Multimodal Sparse Representation Learning and Applications
Miriam Cha(Author, Graduate student, Harvard University), Youngjune L. Gwon(First co-author, Graduate student, Harvard University), H.T. Kung(Second co-author, Professor of Computer Science and Electrical Engineering, Harvard University)
Sparse coding has been applied successfully to single-modality scenarios. We consider a sparse coding framework for multimodal representation learning. Our framework aims to capture semantic correlation between different data types via joint sparse coding. Such joint optimization induces a unified representation that is sparse and shared across modalities. In particular, we compute joint, cross-modal, and stacked cross-modal sparse codes. We find that these representations are robust to noise and provide greater flexibility in modeling features for multimodal input. A good multimodal framework should be able to fill in missing modality given the other and improve represen- tational efficiency. We demonstrate missing modality case through image denoising and indicate effectiveness of cross-modal sparse code in uncovering the relation of the clean-corrupted image pairs.
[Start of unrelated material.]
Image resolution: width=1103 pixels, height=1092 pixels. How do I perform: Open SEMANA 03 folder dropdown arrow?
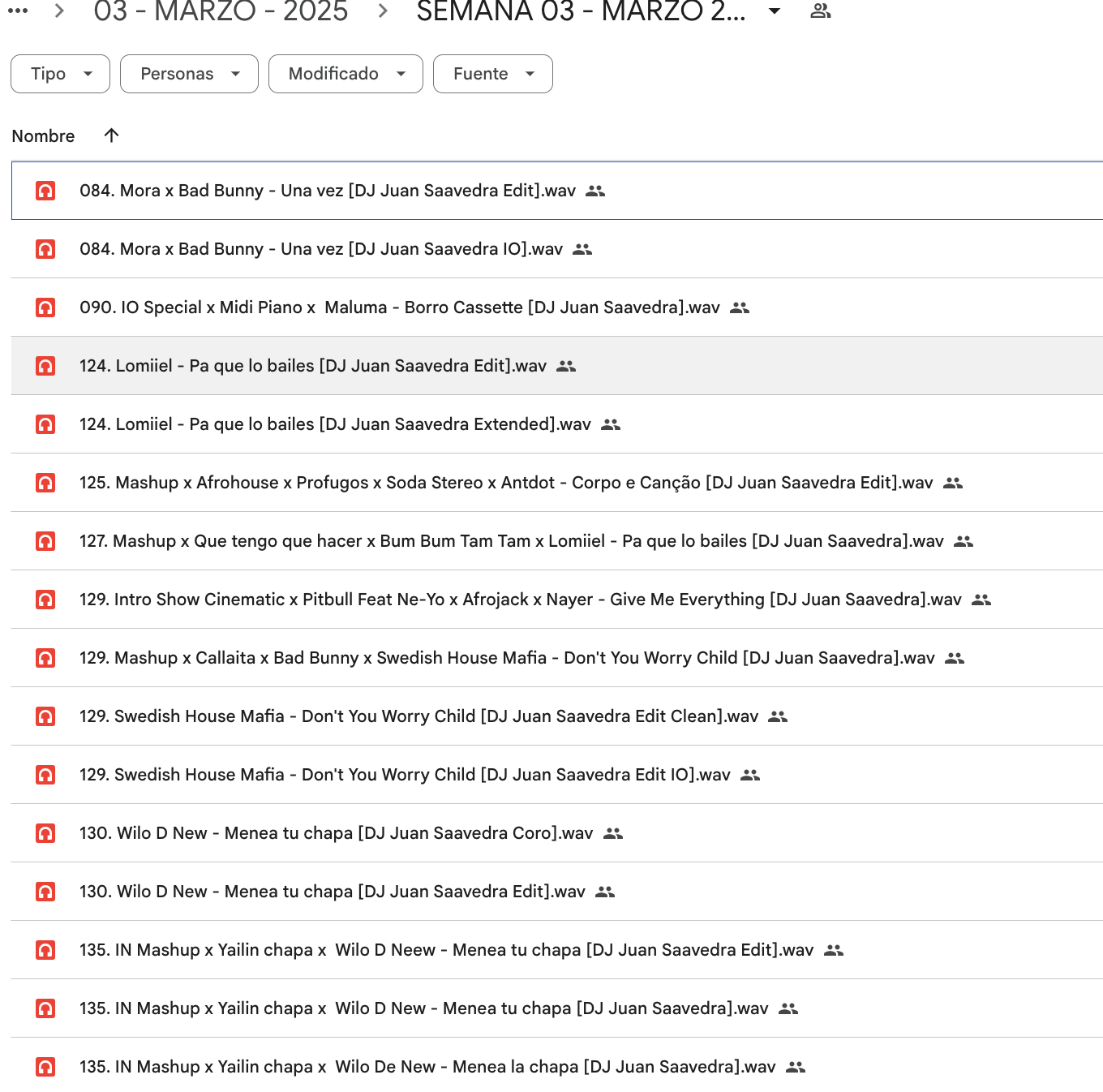[x=775, y=11]
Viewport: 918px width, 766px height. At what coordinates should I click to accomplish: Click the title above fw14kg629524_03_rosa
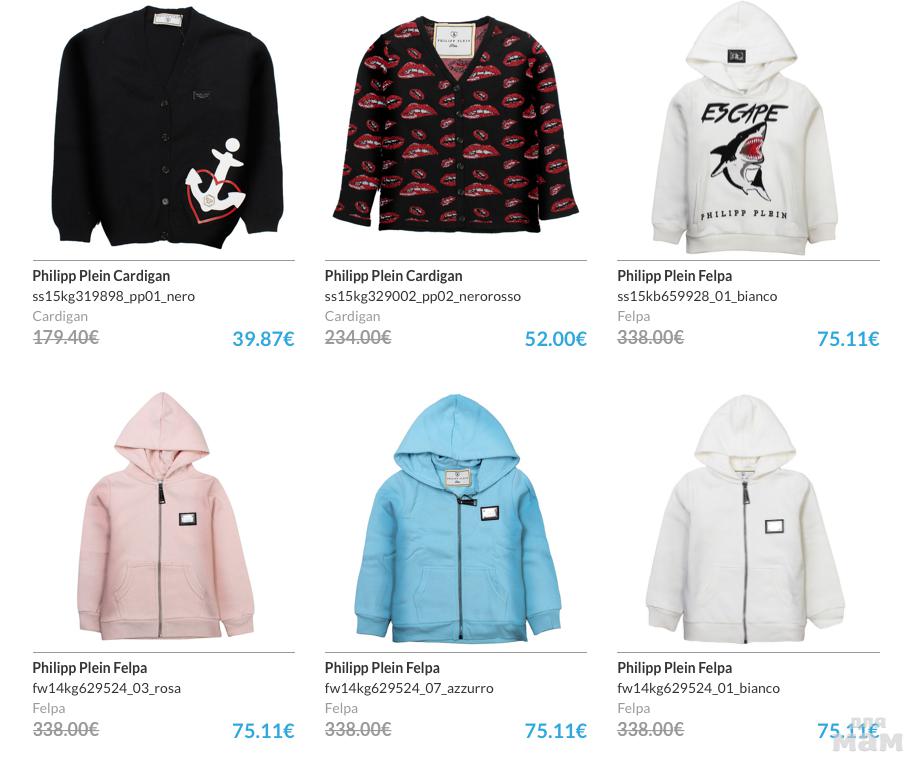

Furthermore, we experiment with multi-layer sparse coding to learn highly nonlinear relationship. The effectiveness of our approach is also demonstrated in the multimedia event detection and retrieval on the TRECVID dataset (audio-video), category classification on the Wikipedia dataset (image-text), and sentiment classification on PhotoTweet (image-text).
Key words:Multimodal learning, multimedia, visual-text, audio-video, sparse coding |